Am frühen Montagabend wurde die Feuerwehr Köln zu einem nicht alltäglichen Einsatz in eine Grünanlage an der Niehler Straße, Altstadt/Nord gerufen. Vor Ort wurden die Einsatzkräfte vom Herrchen eines kleinen "Pragler Rattler", einem Hund der Pinscherfamilie, empfangen. Dieser berichtete, dass bereits gegen 14 Uhr sein treuer Begleiter einen Ausflug in einen Kaninchenbau unternahm. Aufzuhalten war er nicht, was wohl in seinen Genen als Jagdhund begründet ist. Eine erste Erkundung der Einsatzkräfte ergab, dass der Kleine ein in einem Gebüsch befindliches Erdloch als Zugang nutzte, um in den Kaninchenbau zu gelangen.

Zunächst wurde der Bereich durch die Einsatzkräfte umfänglich ausgeleuchtet. Bei genauerer Betrachtung wurde festgestellt, dass sich der Kaninchenbau unmittelbar nach dem Eingang ins unterirdische Zweiohrreich weit verzweigte. Ein leises Bellen von Ciarán konnte wahrgenommen werden. Da Herrchen bereits seit gut fünf Stunden alleine versuchte, den kleinen Weltenbummler mit den üblichen Tricks aus dem Erdloch zu locken, wurden weitere Maßnahmen dieser Art umgehend verworfen. Man entschied sich für schweres Gerät, zumindest für den kleinen Pinscher.

Schaufeln, Schippen und weiteres Gerät. Alles was buddeln kann, wurde dem Hilfeleistungslöschfahrzeug entnommen und die sechs Einsatzkräfte der Feuer- und Rettungswache Innenstadt machten sich an die Arbeit. Die Arbeiten wurden zwischenzeitlich immer wieder kurz eingestellt, um den Bau in Augenschein zu nehmen. Vorsichtig wurde Meter um Meter Erdreich abgetragen.
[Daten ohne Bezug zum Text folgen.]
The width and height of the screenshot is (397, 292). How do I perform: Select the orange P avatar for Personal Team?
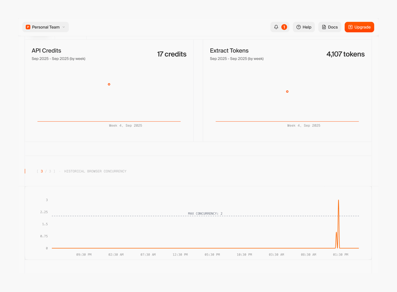pos(28,27)
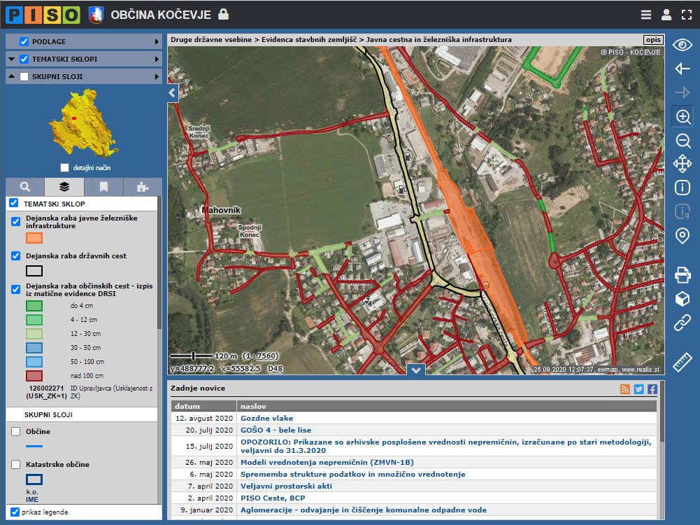Select the pan map arrows tool

(x=683, y=164)
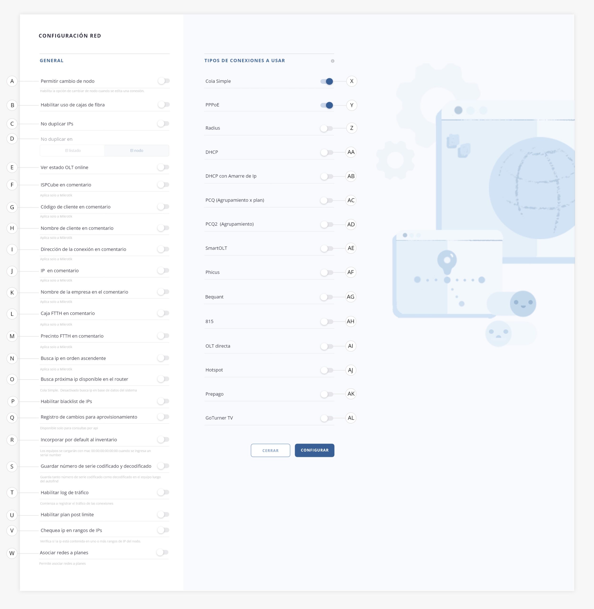Screen dimensions: 594x609
Task: Select the El listado option
Action: [x=73, y=151]
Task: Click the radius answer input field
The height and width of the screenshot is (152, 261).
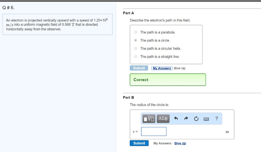Action: (154, 131)
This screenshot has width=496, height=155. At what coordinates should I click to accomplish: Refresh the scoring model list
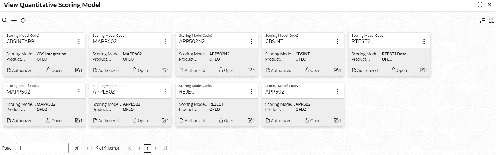23,20
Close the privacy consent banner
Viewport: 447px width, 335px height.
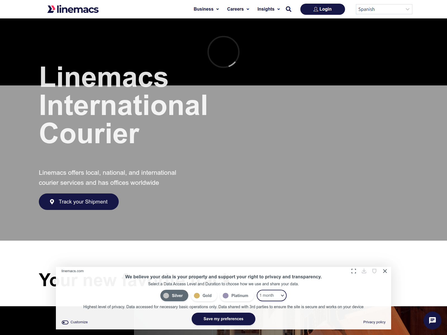[x=385, y=271]
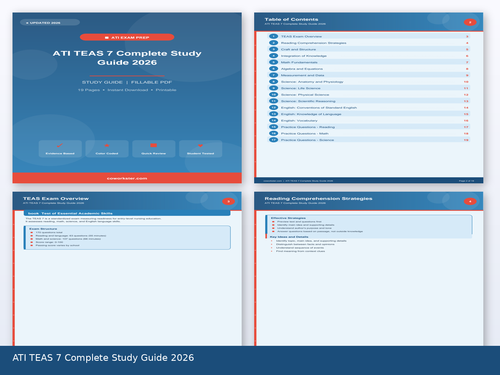500x375 pixels.
Task: Click the numbered circle 1 in contents
Action: 273,36
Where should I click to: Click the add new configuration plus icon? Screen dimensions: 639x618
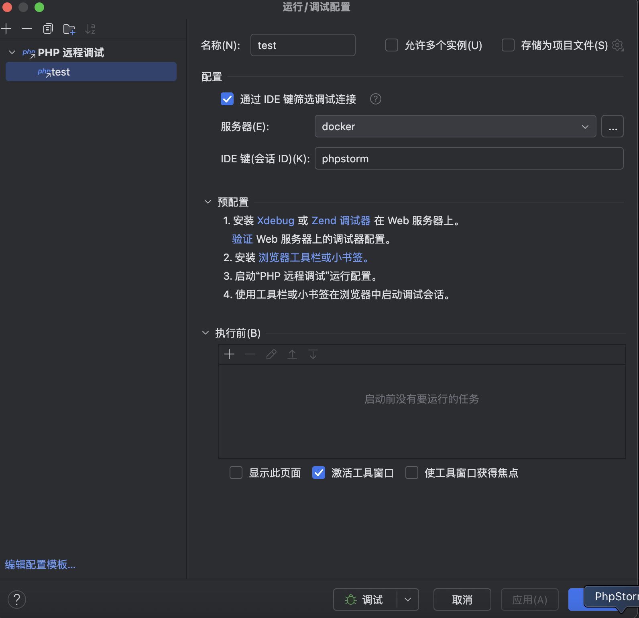coord(6,29)
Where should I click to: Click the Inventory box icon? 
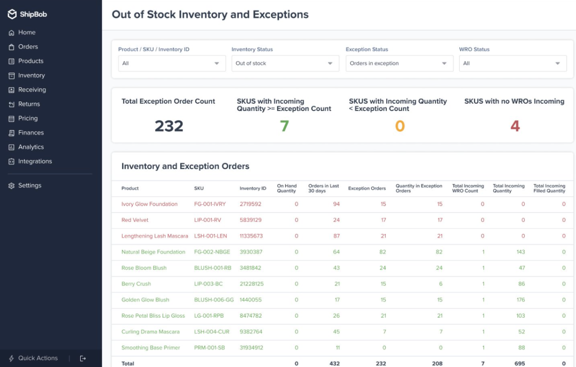click(12, 76)
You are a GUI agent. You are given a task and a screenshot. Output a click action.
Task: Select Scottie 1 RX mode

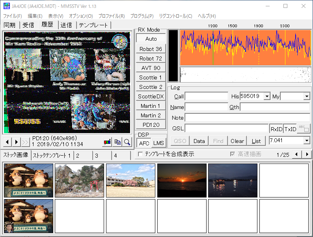pyautogui.click(x=151, y=77)
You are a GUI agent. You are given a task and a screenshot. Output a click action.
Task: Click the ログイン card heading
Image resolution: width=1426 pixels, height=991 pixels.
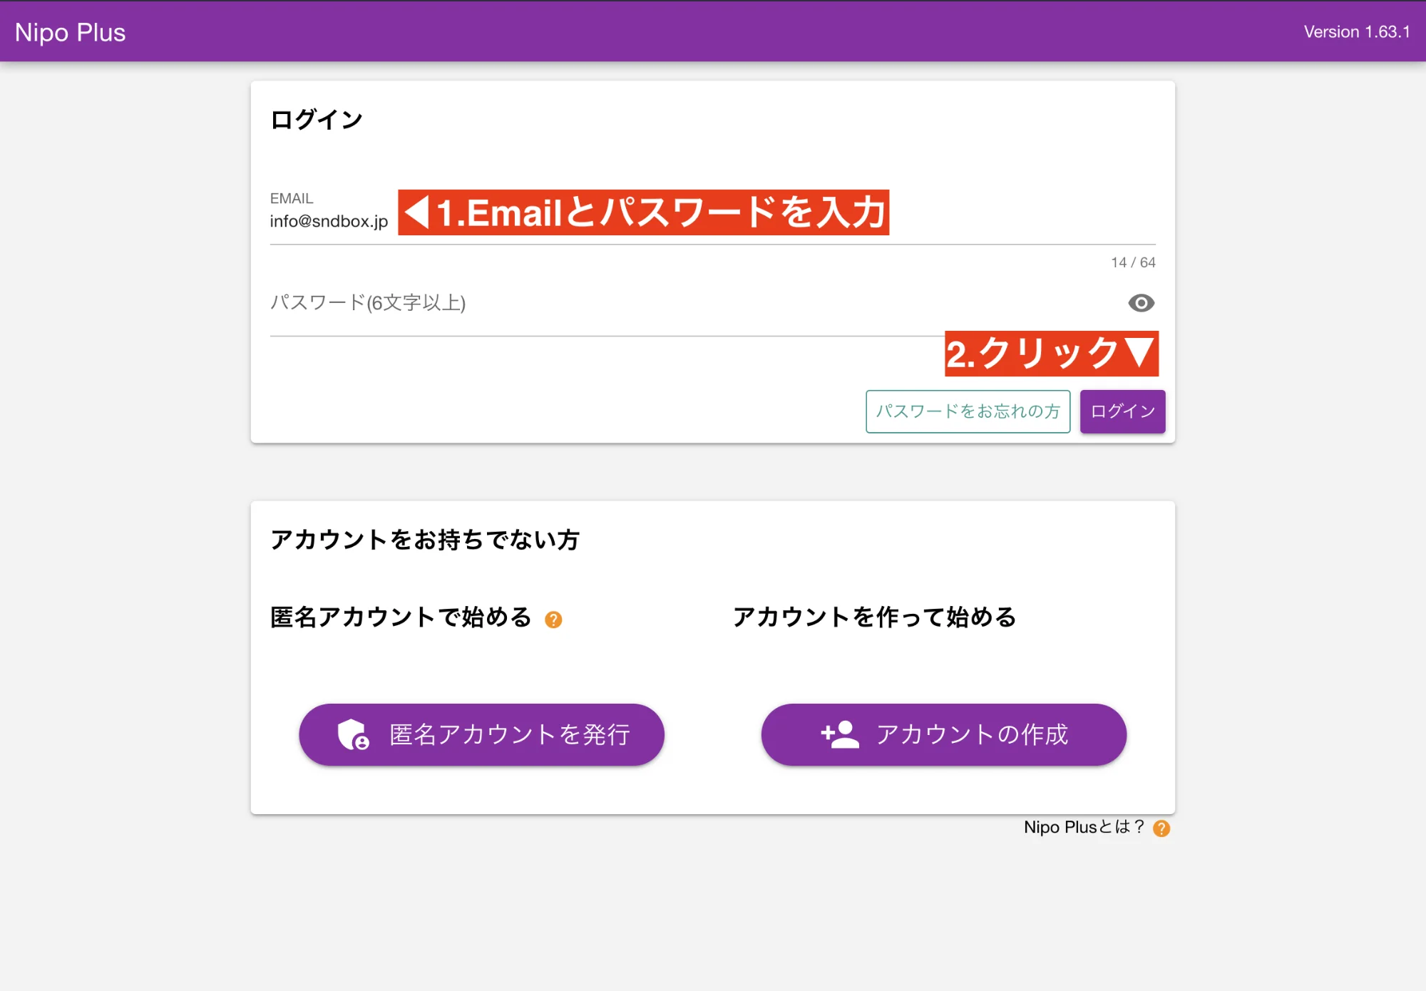click(317, 120)
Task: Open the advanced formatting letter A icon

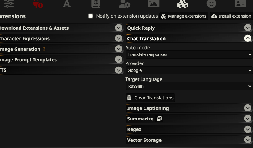Action: pos(67,4)
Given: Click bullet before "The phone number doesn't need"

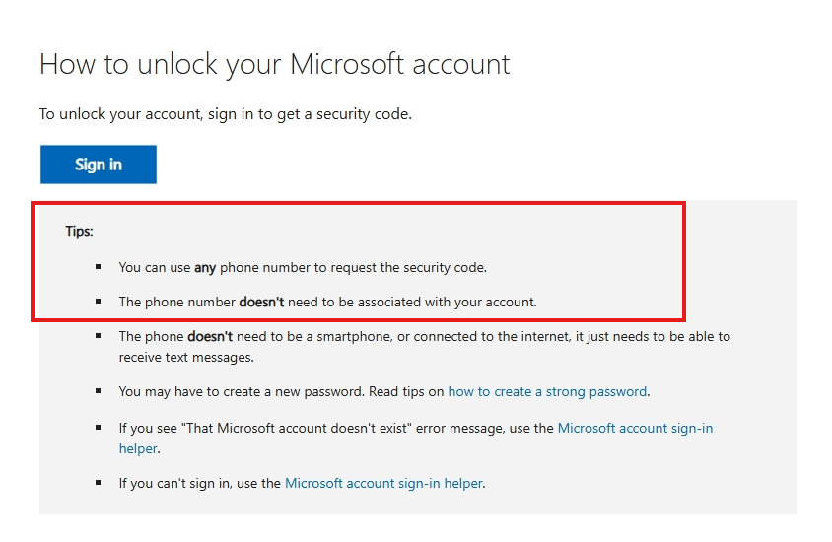Looking at the screenshot, I should coord(99,302).
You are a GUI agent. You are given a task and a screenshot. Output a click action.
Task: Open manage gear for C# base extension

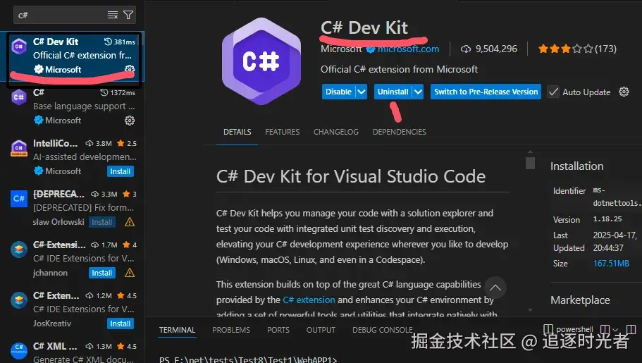point(130,121)
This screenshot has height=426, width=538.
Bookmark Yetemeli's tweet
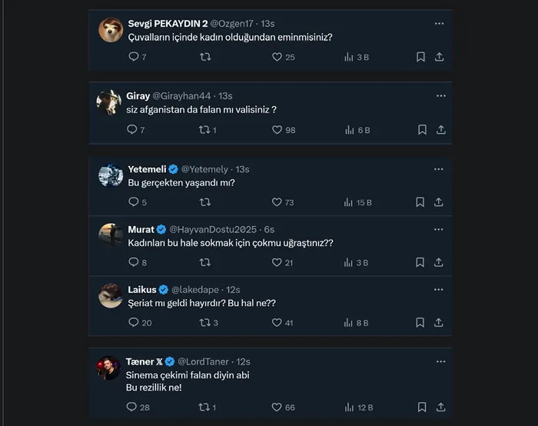pyautogui.click(x=421, y=202)
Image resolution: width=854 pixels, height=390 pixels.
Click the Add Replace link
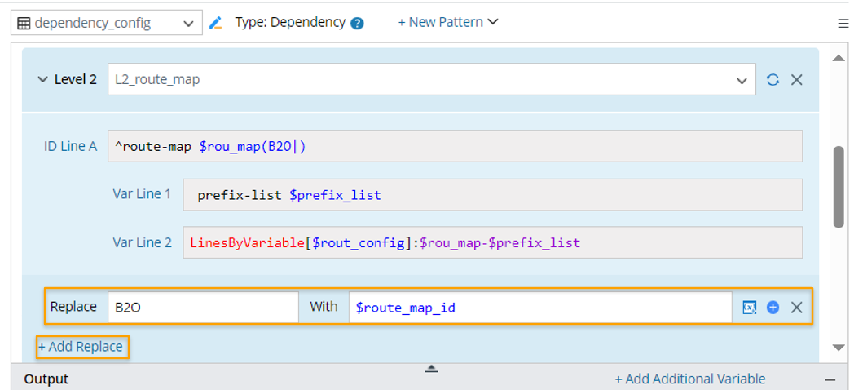click(x=81, y=347)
Da das Bellen des kleinen Hundes auch nach mehreren Metern noch sehr weit entfernt wahrgenommen wurde und man sich auf eine lange Nacht einstellte, wurden weitere Einsatzkräfte zur Unterstützung angefordert.

Kameraden der Freiwilligen Feuerwehr aus Widdersdorf befanden sich zu diesem Zeitpunkt beim Übungsdienst und eilten zur Unterstützung heran. Mit vereinten Kräften wurde gebuddelt, was das Zeug hält. An einer Gabelung des Kaninchenbaus mussten beide Gänge buddelnd verfolgt werden, da das Bellen nicht sicher in einem Gang ausgemacht werden konnte.

Gegen kurz vor 21 Uhr erreichten die Einsatzkräfte nach schweißtreibender Tiefbauarbeit den kleinen Ciarán. In sechs Metern Entfernung zur Kaninchenhaustür konnte der kleine Jäger durch die Feuerwehr gerettet werden. Selbstständig hätte Ciarán den Bau wohl nicht mehr verlassen können, für Ihn gab es kein Vor und kein Zurück mehr. Unverletzt, aber sichtlich beeindruckt wurde er in die Obhut seines glücklichen Herrchens übergeben. Für die Beschädigungen am Zuhause der Nordstadtkaninchen möchten wir ans an dieser Stelle entschuldigen. Diese Maßnahme war unausweichlich. Als Entschädigung wurden einige Leckerlies hinterlassen.

Am Einsatz beteiligt waren über 20 Einsatzkräfte der Feuer- und Rettungswache Altstadt/Süd sowie von der Löschgruppe Widdersdorf der Freiwilligen Feuerwehr Köln.